● Your objective
Extract the full set of records, then give each one again exactly.

-------- Materials provided --------

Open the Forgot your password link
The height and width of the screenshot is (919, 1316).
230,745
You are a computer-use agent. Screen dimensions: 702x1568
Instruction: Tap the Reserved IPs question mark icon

--------

● Written response
Open the Forgot your password link
The height and width of the screenshot is (919, 1316).
230,745
You are a computer-use agent. Screen dimensions: 702x1568
Instruction: Tap the Reserved IPs question mark icon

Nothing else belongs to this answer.